Oracle/Sun ZFS Data Loss – Still Vulnerable

Last week I wrote about how we got bit by a bug and ended up with lost/corrupted Oracle archive logs and a major outage. Unfortunately, Oracle/Sun’s recommendation – to patch to MU8 – doesn’t resolve all of the ZFS data loss issues.

There are two distinct bugs, one fsync() related, the other sync() related. Update 8 may fix 6791160 zfs has problems after a panic, but

Bug ID 6880764 “fsync on zfs is broken if writes are greater than 32kb on a hard crash and no log attached”

is apparently not resolved until 142900-09 released on 2010-04-20.

DBA’s pay attention: Any Solaris 10 server kernel earlier than Update 8 + 142900-09 that is running any application that synchronously writes more than 32k chunks is vulnerable to data loss on abnormal shutdown.

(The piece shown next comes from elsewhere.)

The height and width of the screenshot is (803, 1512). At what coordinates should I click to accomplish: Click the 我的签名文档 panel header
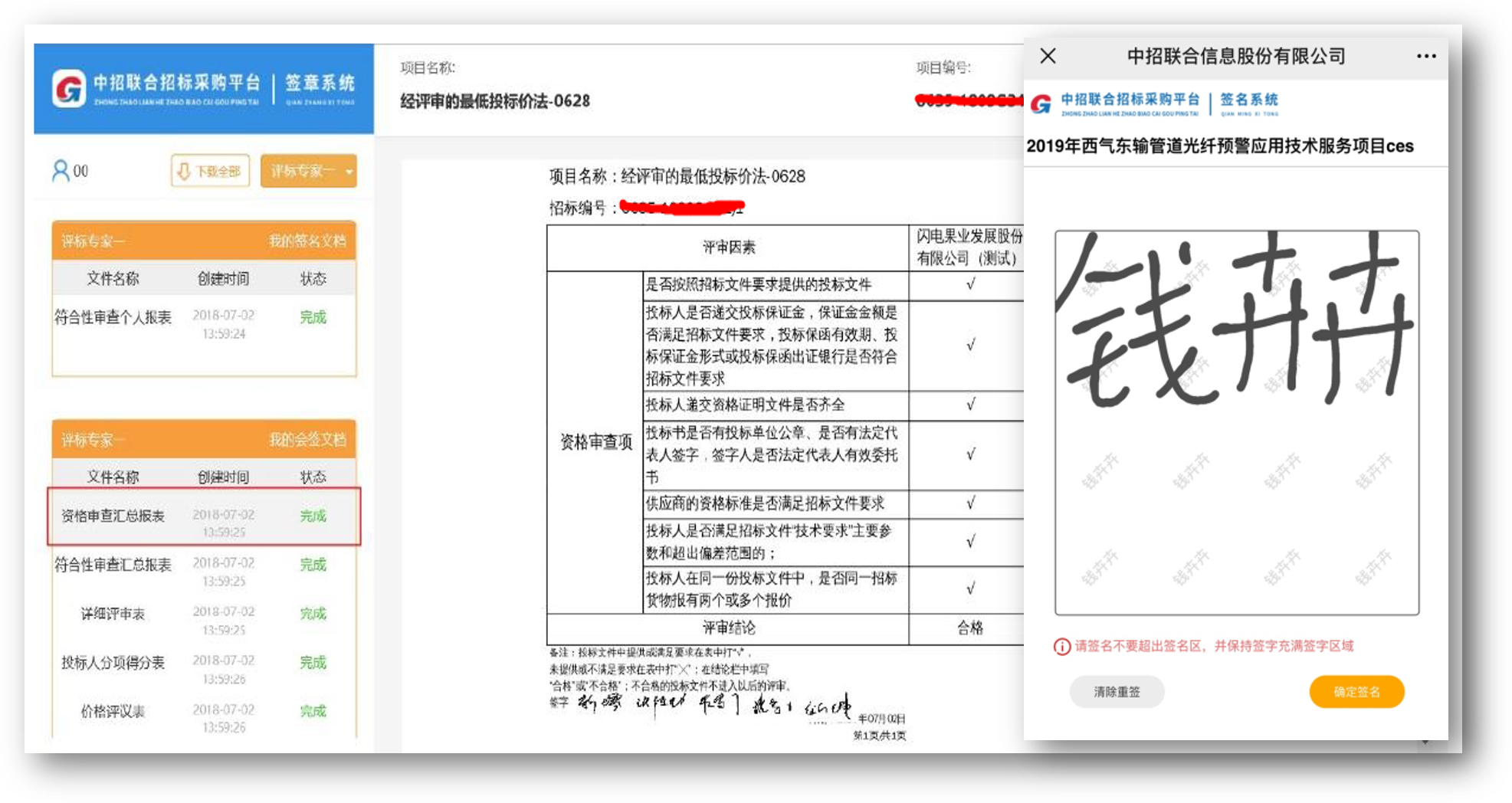coord(307,241)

As best as I can figure – with no access to any information from Sun other than what’s publicly available – these bugs affect synchronous writes large enough to be written directly to the pool instead of indirectly via the ZIL. After an abnormal shutdown, on reboot the ZIL replay looks at the metadata in the ZIL wacks the write (and your Oracle Archive logs).

It appears that you can 
  • limit database writes to 32k (and kill database performance)
  • or you can force writes larger than 32k to be written to the ZIL instead of the pool by setting zfs_immediate_write_sz larger than your largest database write (and kill database performance)
  • or you can use a separate log intent device (slog)
  • or you can update to 142900-09
Ironically, the ZFS Evil Tuning Guide recommends the opposite – set “the zfs_immediate_write_sz parameter to be lower than the database block size” so that all database writes take the broken direct path.

Another bug that is a consideration for an out of order patch cycle and rapid move to 142900-09:

Bug ID 6867095: “User applications that are using Shared Memory extensively or large pages extensively may see data corruption or an unexpected failure or receive a SIGBUS signal and terminate.”

This sounds like an Oracle killer.

I’m not crabby about a killer data loss bug in ZFS. I’m crabby because Oracle/Sun knew about the bug and its enormous consequences and didn’t do a dammed thing to warn their customers. Unlike Entrust – who warned us that we had a bad cert even though it was our fault that our SSL certs had no entropy, and unlike Microsoft who warned its customers about potential data loss, Sun/Oracle really has their head in the sand on this.

Unfortunately – when your head is in the sand, your ass is in the air.